L'auteur ne part pas de rien: son premier essai, "Disrupted", non traduit en français, relatait son expérience professionnelle chez HubSpot, une startup, dont il a décrit le management délétère. Ce premier livre lui a valu de nombreux retours semblables, ce qui l'a incité à poursuivre son étude des dérives du management contemporain, accentuées encore par deux tendances: l'idée que seuls les actionnaires doivent bénéficier des profits d'une entreprise (doctrine de l'économiste Milton Friedman, rejetant le rôle social de toute entreprise), et celle qu'une startup n'a pas à être pérenne au-delà du moment où ses créateurs ont encaissé le pactole.

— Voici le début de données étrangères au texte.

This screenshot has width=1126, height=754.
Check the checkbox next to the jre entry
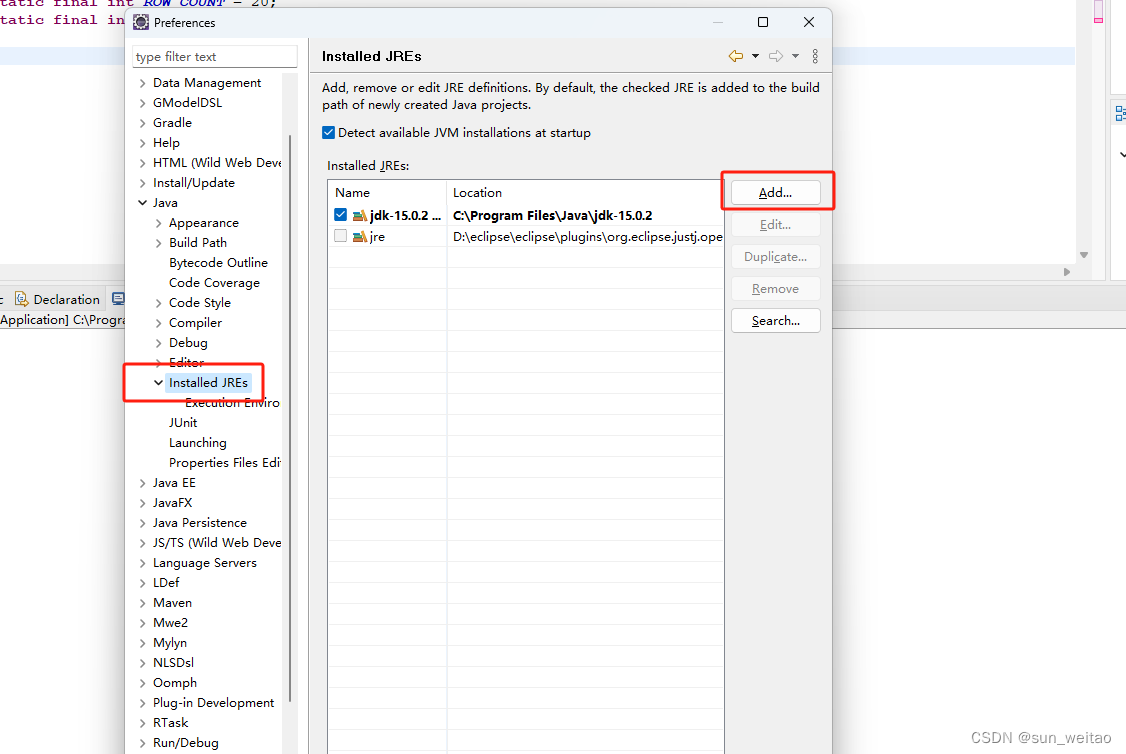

Voilà de quoi casser menu le mythe du startupper valeureux et passionné...

C'est un monde inquiétant que l'auteur dessine, multipliant les points de vue dans la première partie du livre. Celui-ci brosse le portrait de quelques patrons tels que Jeff Bezos ou Elon Musk, mettant en parallèle leur fortune et les conditions de travail pour le moins difficiles de leur personnel – sans compter, pour le cas d'Elon Musk, la faiblesse réelle de son entreprise, Tesla, dont la valeur boursière est davantage soutenue par la communication que par une production concrète de biens – en l'occurrence, des voitures. L'auteur dessine aussi une histoire iconoclaste des sciences du management, leur déniant le statut de science et dressant entre autres un portrait peu flatteur de Frederick Taylor, père du taylorisme.

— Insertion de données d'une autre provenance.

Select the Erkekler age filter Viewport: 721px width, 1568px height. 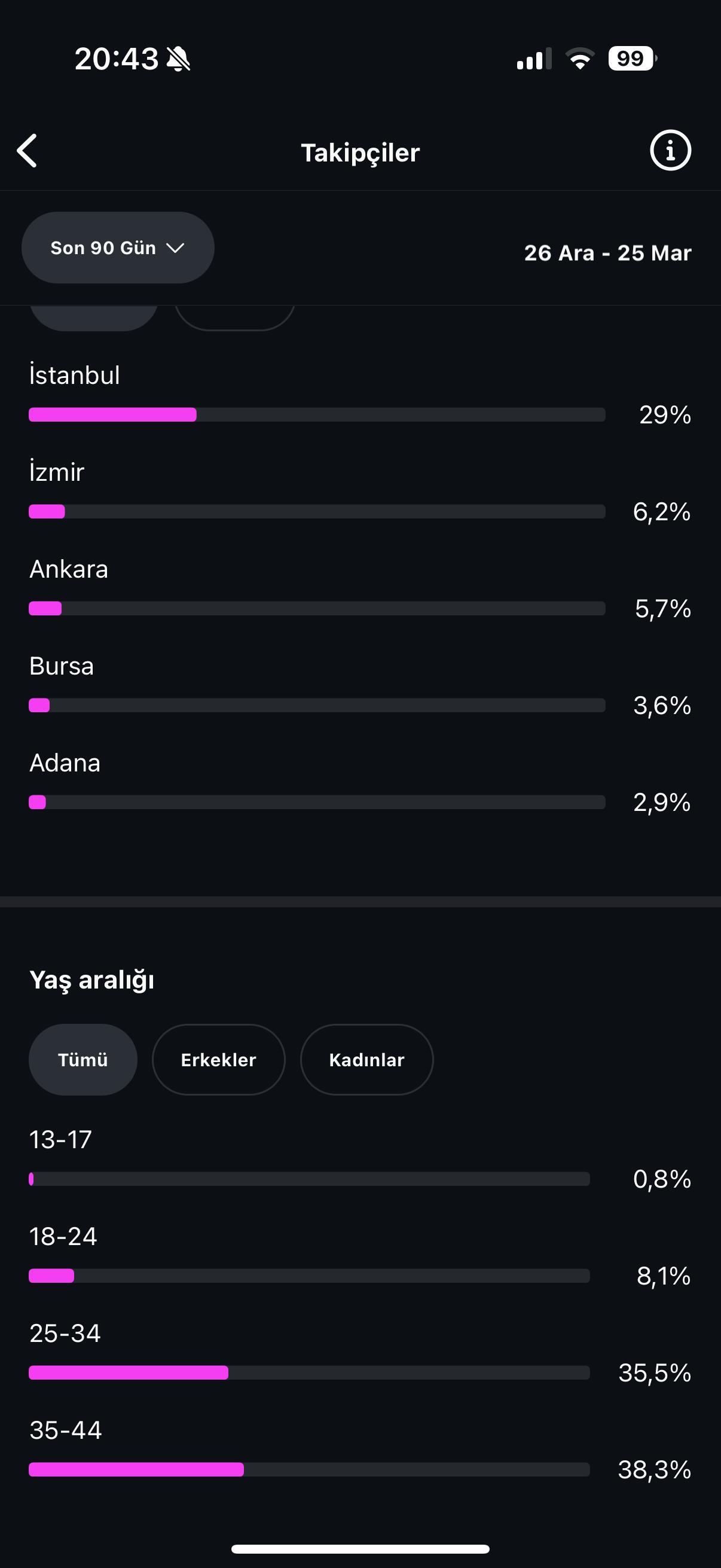tap(218, 1060)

Suit une deuxième partie qui, convoquant aussi les sciences dures à base d'expériences sur des rats, se consacre aux facteurs du mal-être au travail: le salaire (toujours insuffisant), la précarité de l'emploi (par le statut d'auto-entrepreneur, on pense à Uber), le changement constant (partout, chez vous aussi, ne mentez pas...), et la déshumanisation, entre autres par la distinction entre une entreprise qui se considère comme une famille et une entreprise qui se voit comme une équipe – sachant qu'en sport comme dans une entreprise vue comme une équipe, on peut éjecter le maillon faible sans états d'âme. L'auteur indique que tout cela concourt à un état de stress faible mais permanent qui ronge celui qui y est soumis.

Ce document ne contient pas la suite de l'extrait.